### [Kutipan Sumber]
---+---
TRIBUNNEWS.COM, YOGYAKARTA - Desa Banjarejo di Kecamatan Gabus, Kabupaten Grobogan, Jawa Tengah, mulai menjulang namanya sejak 2015 menyusul berbagai penemuan arkeologis masa prasejarah menunjukkan kuantitas dan kualitas signifikan.
Berada di paling timur di Grobogan, yang berbatasan langsung dengan wilayah Blora dan Ngawi di sisi tenggara, desa ini bisa ditempuh dari pusat kota Purwodadi, lebih kurang 1,5 jam mengunakan sepeda motor.
Dari Kota Yogya, waktu tempuh lebih kurang 5,5 jam via Solo-Gemolong-Sumberlawang- Toroh-Danyang-Kuwu-Banjarejo. Akses jalan sangat baik dari kota Purwodadi hingga Kecamatan Gabus.
Melejitnya nama Banjarejo tak lepas dari peran sang Kepala Desa, Achmad Taufik.
Lulusan Fisipol Universitas Muhammadiyah Yogyakarta (UMY) ini begitu progresif mengembangkan Banjarejo sebagai desa wisata sejarah.
Ia memberi banyak penyadaran kepada warganya tentang betapa penting menyelamatkan berbagai temuan fosil fauna dari masa ratusan ribu hingga jutaan tahun lalu.
Ribuan artefak dan fragmen fosil dari ukuran kerikil hingga fosil jumbo kini diamankan di Rumah Fosil Banjarejo.
Baca: Soal Temuan Fosil Gajah Purba, Ganjar Berencana Bangun Museum di Banjarejo
Rumah Fosil Banjarejo ini seperti museum mini dengan penataan alakadarnya, yang sekaligus jadi tempat tinggal keluarga Achmad Taufik.
---+---
### [Bagian Data]
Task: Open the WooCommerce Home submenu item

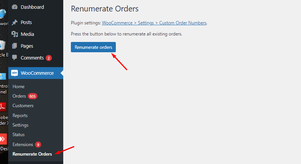Action: coord(18,87)
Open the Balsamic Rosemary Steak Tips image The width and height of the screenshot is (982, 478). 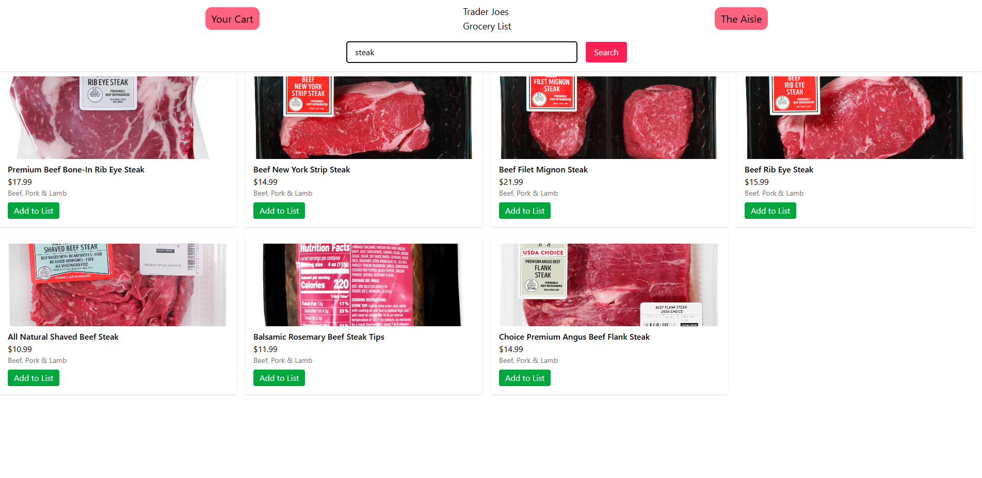[x=364, y=285]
---+---
### [Ketentuan Tugas]
Tuliskan kembali tanpa perubahan bagian teks tentang Desa Banjarejo yang dibuka dengan kata-kata "Berada di paling" dan ditutup dengan "jutaan tahun lalu.".

### [Jawaban Latihan]
Berada di paling timur di Grobogan, yang berbatasan langsung dengan wilayah Blora dan Ngawi di sisi tenggara, desa ini bisa ditempuh dari pusat kota Purwodadi, lebih kurang 1,5 jam mengunakan sepeda motor.
Dari Kota Yogya, waktu tempuh lebih kurang 5,5 jam via Solo-Gemolong-Sumberlawang- Toroh-Danyang-Kuwu-Banjarejo. Akses jalan sangat baik dari kota Purwodadi hingga Kecamatan Gabus.
Melejitnya nama Banjarejo tak lepas dari peran sang Kepala Desa, Achmad Taufik.
Lulusan Fisipol Universitas Muhammadiyah Yogyakarta (UMY) ini begitu progresif mengembangkan Banjarejo sebagai desa wisata sejarah.
Ia memberi banyak penyadaran kepada warganya tentang betapa penting menyelamatkan berbagai temuan fosil fauna dari masa ratusan ribu hingga jutaan tahun lalu.